(Original post by JacobW)
I've been thinking recently about the relationship between epistemology and political philosophy, and it's struck me that there is, or seems to be, a pretty strong conceptual link between empiricist views of knowledge and how we acquire it and a conservative approach to politics.
If all of our knowledge of the external world must derive from sensory experience, we're left essentially with two ways of understanding society and political institutions: scientific experiment and abstraction from past experience. Both obviously rely on induction, but let's not delve into that just now.
The former method would, I think, be accepted by most people as impossible. It's both totally impractical and completely unethical to experiment on entire nations or societies; even at the level of individual humans, the number of variables that affect our behaviour is so vast, and the problems inherent in trying to control them so many, that scientific study is damn near impossible. Neuroscience, as far, as I'm aware, determines correlations but makes no claim to understand the causal links between brain states and behaviour; sociology has a tendency to degenerate into a left-wing group ****.
If science can't give us knowledge of the causal links between political institutions and social structures and people's behaviour, we must turn to past experience. Over a lifetime of immersion in, say, the British House of Commons, we might come to have experienced an event in every conceivable, or at least every possible, set of circumstances; such that we can extract a causal link without needing to control the variables. The empirical method thus breeds respect for practical wisdom and, by extension, the political establishment.
Moreover, over several lifetimes, institutions might come to embody more experience, and thus more understanding, than any single individual or group of individuals could have. Empiricism thus also leads us to revere tradition and trust the judgement of past generations, represented by existing institutions, above our own presumption.
Contrast this with the rationalist approach. Anyone can make logical inferences; no experience in politics is necessary. And philosophers and intellectuals are generally best at it: we ought to trust their judgement and listen to their schemes and visions; never mind the vested interests and irrational prejudice of hidebound reactionaries.
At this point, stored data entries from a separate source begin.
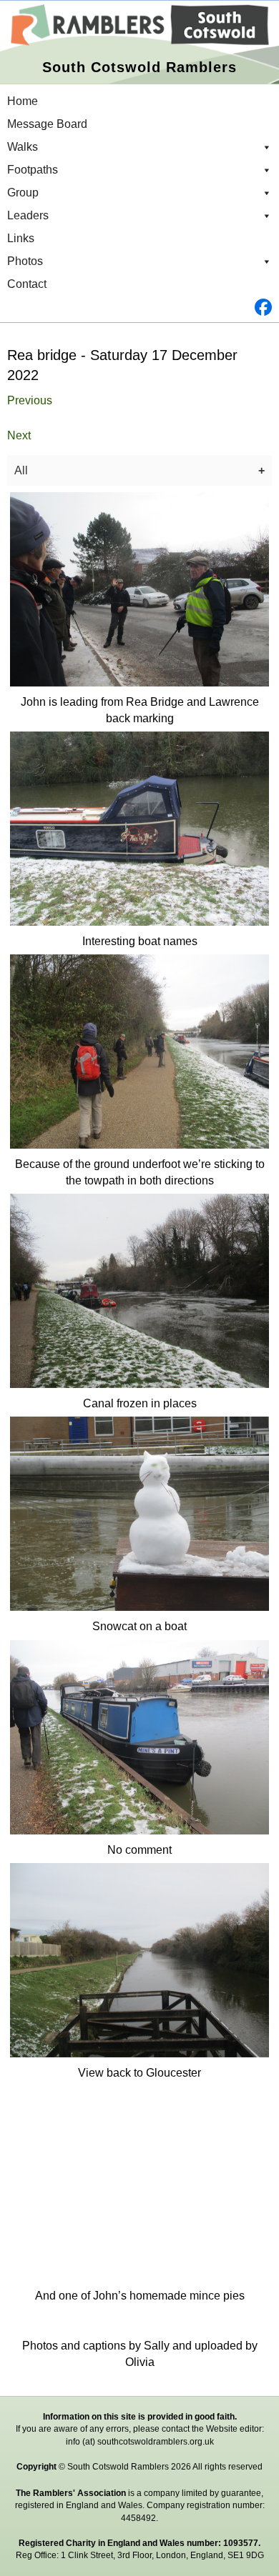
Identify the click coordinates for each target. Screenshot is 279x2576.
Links (20, 238)
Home (22, 101)
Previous (29, 400)
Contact (26, 284)
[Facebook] (139, 307)
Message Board (47, 124)
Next (19, 435)
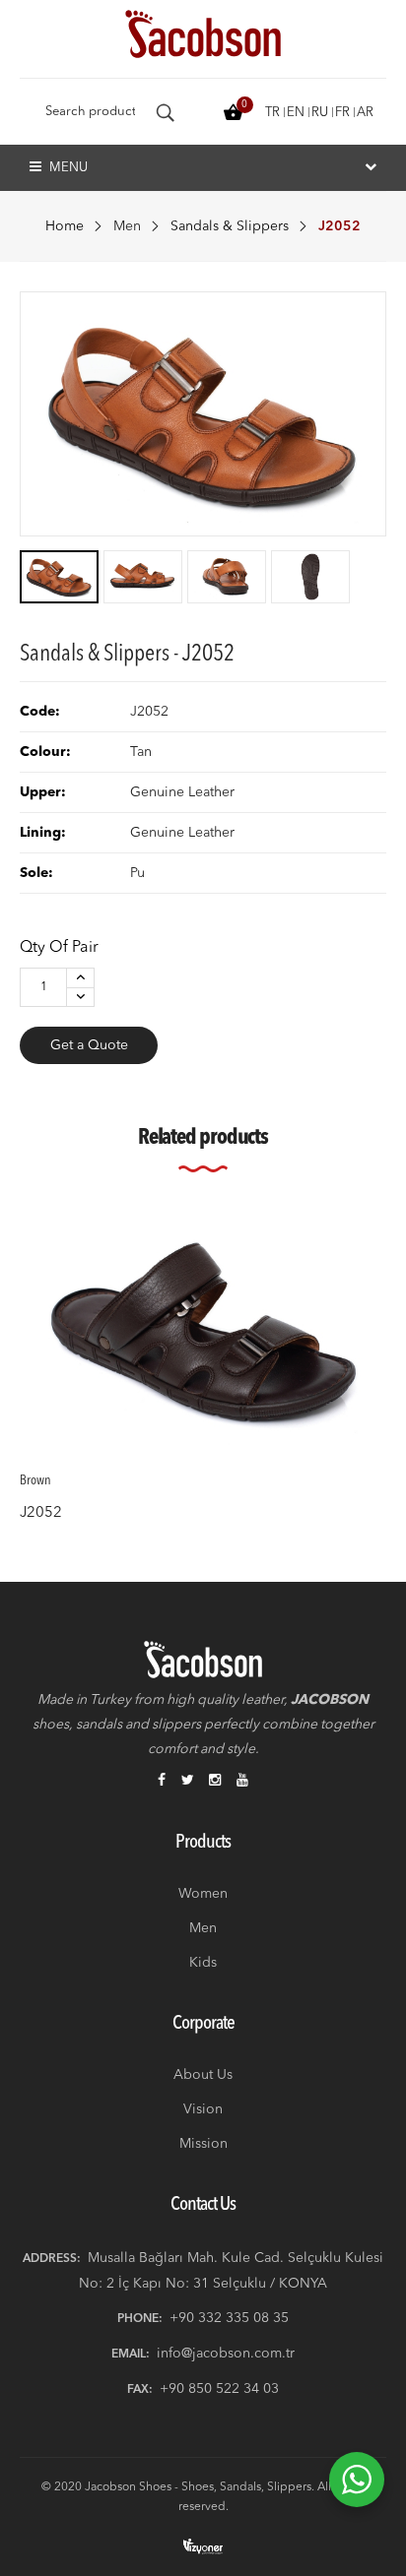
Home (64, 226)
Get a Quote (89, 1045)
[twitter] (187, 1781)
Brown (35, 1480)
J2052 (41, 1512)
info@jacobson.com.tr (226, 2353)
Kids (203, 1963)
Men (127, 226)
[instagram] (215, 1781)
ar (365, 112)
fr (342, 112)
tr (272, 112)
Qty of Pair (59, 948)
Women (203, 1894)
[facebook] (162, 1781)
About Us (203, 2075)
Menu (67, 167)
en (295, 112)
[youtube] (242, 1781)
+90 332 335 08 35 (229, 2318)
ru (319, 112)
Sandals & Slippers (229, 226)
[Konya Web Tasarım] (203, 2546)
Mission (203, 2144)
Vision (203, 2109)
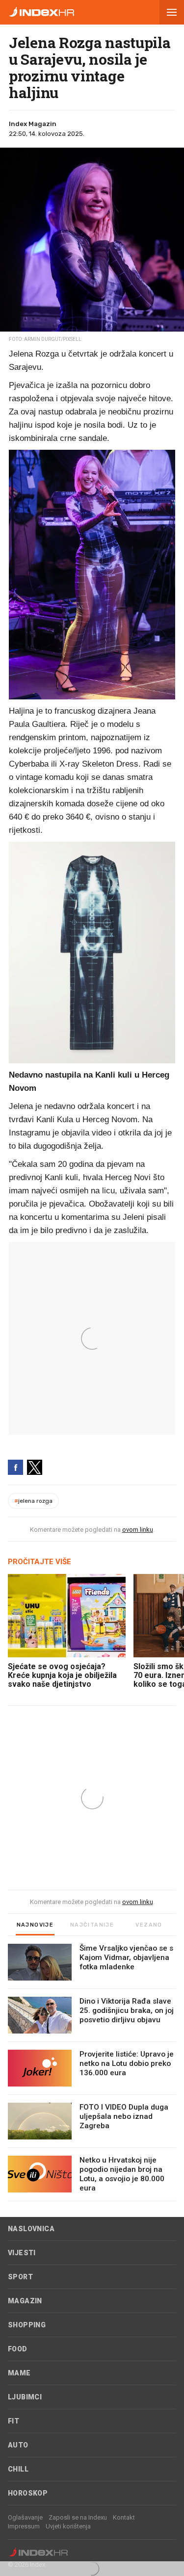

Any institution or tradition, no matter how ancient, that doesn't stand up to the full force of rational scrutiny must be swept aside; no sentimental attachment to the way thing used to be should distract us from our job of destroying exploitation and ignorance with the hammer of innate rational insight.
Could it be a coincidence that Britain, where the empiricism had dominated for the last four hundred years or so, has been largely socially and politically stable since King James was sent packing and has enjoyed over three hundred years of political stability, constitutional government, and the rule of law; whereas the continent, where rationalism has as a rule been in the ascendant, has seen a cycle of revolution and counter-revolution and spent much of the nineteenth and early twentieth centuries veering from despotism to anarchy and back again?
Burke was influenced by Hume; Marx was indebted to Hegel. It would be strange if there were no reason for that but taste and fortune.
So I have two questions for you:
Firstly, to what extent do you think my analysis of the conceptual link between empiricism and conservatism is accurate?
Secondly, to what extent are we therefore entitled to infer a causal link between believing and acting on the two philosophies?